**TASK TO CARRY OUT:** All that should appear is the line containing "STEM (269, 2537)" and the lines after it in the records below, each reproduced exactly.
◆ ◆ ◆
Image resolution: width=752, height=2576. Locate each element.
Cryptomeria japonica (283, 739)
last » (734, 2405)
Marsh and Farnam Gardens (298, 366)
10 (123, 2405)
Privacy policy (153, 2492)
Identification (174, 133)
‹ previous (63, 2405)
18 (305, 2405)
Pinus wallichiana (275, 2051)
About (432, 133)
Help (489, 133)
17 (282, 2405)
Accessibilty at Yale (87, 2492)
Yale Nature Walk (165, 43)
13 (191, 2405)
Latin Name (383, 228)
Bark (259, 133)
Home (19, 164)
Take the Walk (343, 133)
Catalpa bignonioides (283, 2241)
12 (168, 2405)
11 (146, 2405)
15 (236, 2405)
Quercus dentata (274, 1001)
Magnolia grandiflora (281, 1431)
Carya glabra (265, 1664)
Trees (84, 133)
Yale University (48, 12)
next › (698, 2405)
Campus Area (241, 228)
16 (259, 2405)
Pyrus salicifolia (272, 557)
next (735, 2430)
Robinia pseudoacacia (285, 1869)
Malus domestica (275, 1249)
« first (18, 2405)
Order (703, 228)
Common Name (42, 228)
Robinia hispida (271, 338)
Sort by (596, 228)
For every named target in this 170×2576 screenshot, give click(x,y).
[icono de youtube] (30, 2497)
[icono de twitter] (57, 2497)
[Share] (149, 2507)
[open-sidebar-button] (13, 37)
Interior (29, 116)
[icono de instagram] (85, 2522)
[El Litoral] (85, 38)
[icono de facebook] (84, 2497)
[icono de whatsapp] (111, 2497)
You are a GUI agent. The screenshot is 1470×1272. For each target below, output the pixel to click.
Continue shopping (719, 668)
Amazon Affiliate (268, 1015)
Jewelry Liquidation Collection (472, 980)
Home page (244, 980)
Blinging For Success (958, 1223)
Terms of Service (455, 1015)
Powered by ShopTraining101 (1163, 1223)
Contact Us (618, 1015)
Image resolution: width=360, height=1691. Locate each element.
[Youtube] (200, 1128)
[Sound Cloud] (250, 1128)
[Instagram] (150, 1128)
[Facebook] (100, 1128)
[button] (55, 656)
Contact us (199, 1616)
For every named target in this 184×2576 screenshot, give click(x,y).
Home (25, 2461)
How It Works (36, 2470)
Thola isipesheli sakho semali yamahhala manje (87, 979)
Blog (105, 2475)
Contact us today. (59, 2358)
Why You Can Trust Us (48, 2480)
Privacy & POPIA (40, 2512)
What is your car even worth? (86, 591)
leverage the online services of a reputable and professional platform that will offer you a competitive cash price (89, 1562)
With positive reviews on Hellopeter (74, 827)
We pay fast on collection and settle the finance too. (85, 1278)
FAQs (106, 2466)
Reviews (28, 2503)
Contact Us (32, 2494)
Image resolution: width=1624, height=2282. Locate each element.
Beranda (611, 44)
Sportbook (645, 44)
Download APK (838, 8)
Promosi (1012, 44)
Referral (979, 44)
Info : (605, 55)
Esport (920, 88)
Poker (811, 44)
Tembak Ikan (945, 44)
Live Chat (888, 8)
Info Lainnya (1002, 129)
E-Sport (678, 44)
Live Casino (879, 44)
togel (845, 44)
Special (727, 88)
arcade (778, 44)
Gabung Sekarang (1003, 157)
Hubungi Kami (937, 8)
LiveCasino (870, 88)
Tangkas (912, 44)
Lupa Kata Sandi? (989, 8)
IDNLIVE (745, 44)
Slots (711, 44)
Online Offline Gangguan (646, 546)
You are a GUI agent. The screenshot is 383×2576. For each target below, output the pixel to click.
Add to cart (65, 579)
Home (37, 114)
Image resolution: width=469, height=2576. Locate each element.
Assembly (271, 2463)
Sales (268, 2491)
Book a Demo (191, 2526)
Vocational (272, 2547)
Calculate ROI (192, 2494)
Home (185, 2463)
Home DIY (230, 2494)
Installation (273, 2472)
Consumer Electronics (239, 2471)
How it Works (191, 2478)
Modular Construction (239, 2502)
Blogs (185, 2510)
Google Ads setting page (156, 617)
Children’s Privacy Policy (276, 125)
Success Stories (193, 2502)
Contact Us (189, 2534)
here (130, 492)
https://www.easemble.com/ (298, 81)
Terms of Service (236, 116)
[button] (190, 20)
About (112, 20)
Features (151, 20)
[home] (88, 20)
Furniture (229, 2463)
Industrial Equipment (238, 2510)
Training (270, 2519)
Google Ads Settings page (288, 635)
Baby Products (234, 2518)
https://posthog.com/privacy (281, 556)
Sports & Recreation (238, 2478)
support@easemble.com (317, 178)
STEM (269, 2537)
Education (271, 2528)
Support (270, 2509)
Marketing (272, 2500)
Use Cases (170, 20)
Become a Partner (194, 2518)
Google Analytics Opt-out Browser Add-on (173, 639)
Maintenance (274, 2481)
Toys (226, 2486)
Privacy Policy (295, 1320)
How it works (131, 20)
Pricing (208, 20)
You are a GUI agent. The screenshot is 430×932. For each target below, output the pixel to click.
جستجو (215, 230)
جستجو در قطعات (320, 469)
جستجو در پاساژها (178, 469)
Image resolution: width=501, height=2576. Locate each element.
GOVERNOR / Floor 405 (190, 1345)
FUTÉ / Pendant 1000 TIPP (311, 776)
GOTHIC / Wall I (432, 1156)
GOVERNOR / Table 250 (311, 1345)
◆ ◆ ◆
**YOUR RESPONSE:**
STEM (269, 2537)
Education (271, 2528)
Support (270, 2509)
Marketing (272, 2500)
Use Cases (170, 20)
Become a Partner (194, 2518)
Google Analytics Opt-out Browser Add-on (173, 639)
Maintenance (274, 2481)
Toys (226, 2486)
Privacy Policy (295, 1320)
How it works (131, 20)
Pricing (208, 20)
You are a GUI agent. The screenshot is 430×932. For each target below, output the pixel to click.
جستجو (215, 230)
جستجو در قطعات (320, 469)
جستجو در پاساژها (178, 469)
Image resolution: width=501, height=2576. Locate each element.
GOVERNOR / Floor 405 (190, 1345)
FUTÉ / Pendant 1000 TIPP (311, 776)
GOTHIC / Wall I (432, 1156)
GOVERNOR / Table 250 (311, 1345)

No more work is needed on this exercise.